McAfee’s Private Photo Vault, Backup, Mobile Security app offers users a way to lock photos behind a six-digit PIN, but many iOS users already use a password to lock their devices. You can get an app like this if you want a second level of security, but we’re not sure why you’d need it, aside from hiding things from anyone that knows your unlock code.
Apps such as Webroot SecureWeb Browser offer protection against malicious websites, promising to save you from phishing attacks. While that sounds like a great feature, Safari on iOS offers a Fraudulent Website Warning feature that is enabled by default. Most website screeners work off publicly available lists of known malicious URLs, so it’s unlikely that McAfee’s would be much better than Apple’s. Also, phishing attacks are so prevalent that by now you shouldn’t need an app to remind you not to click on questionable links or type your username and password into suspicious-looking websites.
And what about Windows 10 phones & Tablets?
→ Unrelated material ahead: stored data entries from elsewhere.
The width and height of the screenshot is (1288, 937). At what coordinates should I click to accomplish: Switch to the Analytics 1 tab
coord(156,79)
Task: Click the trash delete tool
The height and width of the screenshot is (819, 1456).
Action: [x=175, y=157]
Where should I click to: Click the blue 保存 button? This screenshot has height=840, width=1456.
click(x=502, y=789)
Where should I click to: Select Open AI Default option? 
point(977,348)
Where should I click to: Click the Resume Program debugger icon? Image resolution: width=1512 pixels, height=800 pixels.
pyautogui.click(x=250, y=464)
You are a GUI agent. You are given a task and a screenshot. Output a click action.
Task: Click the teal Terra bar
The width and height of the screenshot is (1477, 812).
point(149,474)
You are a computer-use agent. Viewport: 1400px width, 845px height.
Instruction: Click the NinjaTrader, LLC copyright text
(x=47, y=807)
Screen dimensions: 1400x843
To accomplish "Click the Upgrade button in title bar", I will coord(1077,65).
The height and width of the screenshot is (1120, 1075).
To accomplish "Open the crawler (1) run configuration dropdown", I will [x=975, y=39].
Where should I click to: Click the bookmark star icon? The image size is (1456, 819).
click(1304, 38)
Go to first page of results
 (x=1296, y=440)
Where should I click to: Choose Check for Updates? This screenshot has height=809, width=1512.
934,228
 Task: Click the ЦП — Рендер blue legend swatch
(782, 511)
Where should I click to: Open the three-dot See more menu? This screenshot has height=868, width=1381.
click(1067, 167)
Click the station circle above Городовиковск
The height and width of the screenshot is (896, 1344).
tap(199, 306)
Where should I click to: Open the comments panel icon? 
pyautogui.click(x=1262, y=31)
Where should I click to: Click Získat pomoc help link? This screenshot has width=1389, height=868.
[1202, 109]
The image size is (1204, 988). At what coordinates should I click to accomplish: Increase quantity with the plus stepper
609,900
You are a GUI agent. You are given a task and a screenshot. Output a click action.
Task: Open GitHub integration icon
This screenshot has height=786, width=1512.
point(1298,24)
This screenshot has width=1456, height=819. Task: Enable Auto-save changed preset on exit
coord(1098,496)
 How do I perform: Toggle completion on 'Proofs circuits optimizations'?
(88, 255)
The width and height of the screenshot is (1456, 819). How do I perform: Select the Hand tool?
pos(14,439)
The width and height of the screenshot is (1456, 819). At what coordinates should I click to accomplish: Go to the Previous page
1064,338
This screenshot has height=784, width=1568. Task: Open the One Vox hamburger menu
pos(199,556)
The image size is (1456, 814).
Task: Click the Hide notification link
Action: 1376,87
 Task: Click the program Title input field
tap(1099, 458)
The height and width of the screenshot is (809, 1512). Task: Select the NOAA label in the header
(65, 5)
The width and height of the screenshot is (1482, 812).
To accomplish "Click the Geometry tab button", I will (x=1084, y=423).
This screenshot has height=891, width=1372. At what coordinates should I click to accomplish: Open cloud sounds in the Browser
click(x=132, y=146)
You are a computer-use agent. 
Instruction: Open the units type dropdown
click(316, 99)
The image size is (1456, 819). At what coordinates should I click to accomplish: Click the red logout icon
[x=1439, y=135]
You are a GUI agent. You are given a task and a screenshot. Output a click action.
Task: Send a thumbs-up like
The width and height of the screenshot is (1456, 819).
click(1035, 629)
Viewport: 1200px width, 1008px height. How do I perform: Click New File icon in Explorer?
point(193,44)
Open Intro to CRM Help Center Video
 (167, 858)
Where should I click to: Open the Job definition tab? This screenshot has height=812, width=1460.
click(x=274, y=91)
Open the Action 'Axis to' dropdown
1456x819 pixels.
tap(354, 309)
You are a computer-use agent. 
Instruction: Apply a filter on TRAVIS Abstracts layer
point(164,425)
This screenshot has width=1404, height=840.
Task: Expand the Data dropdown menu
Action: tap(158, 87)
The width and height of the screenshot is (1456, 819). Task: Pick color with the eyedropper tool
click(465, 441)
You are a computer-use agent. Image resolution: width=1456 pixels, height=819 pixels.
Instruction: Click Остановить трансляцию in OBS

Windows phones & tablets only have a tiny market share, which makes them much less of a target for viruses and malware. Like the iPhone, Windows Phone is protected by a ‘walled garden’ App Store with a tight screening process designed to weed out apps carrying a malicious payload. That is not to say that something won’t slip through the net and security loopholes will be uncovered in the future but for the moment the biggest threat to Windows Phone users is fake alerts and scams that scare you into thinking that your phone is infected and trick you into parting with your credit card details for useless, and usually non-existent anti virus software. If you’re still on the Windows 8 Phone operating system, getting an antivirus app from a brand like Kaspersky or Norton is a good idea, especially if you’re getting apps from third-party app stores.
And Blackberry Smartphones?
Like Android, BlackBerry doesn’t take the “walled garden” approach to their apps that Apple does, so some nefarious apps do slip into the app store from time to time (interestingly, however, one of the recent pieces of malware that hit a lot of BlackBerry users also affected iOS devices). The number of people using the BlackBerry mobile OS is significantly smaller than those on Android or iOS, so it’s less profitable for hackers to target BlackBerries . . . even so, running an antivirus app on your phone is a good idea.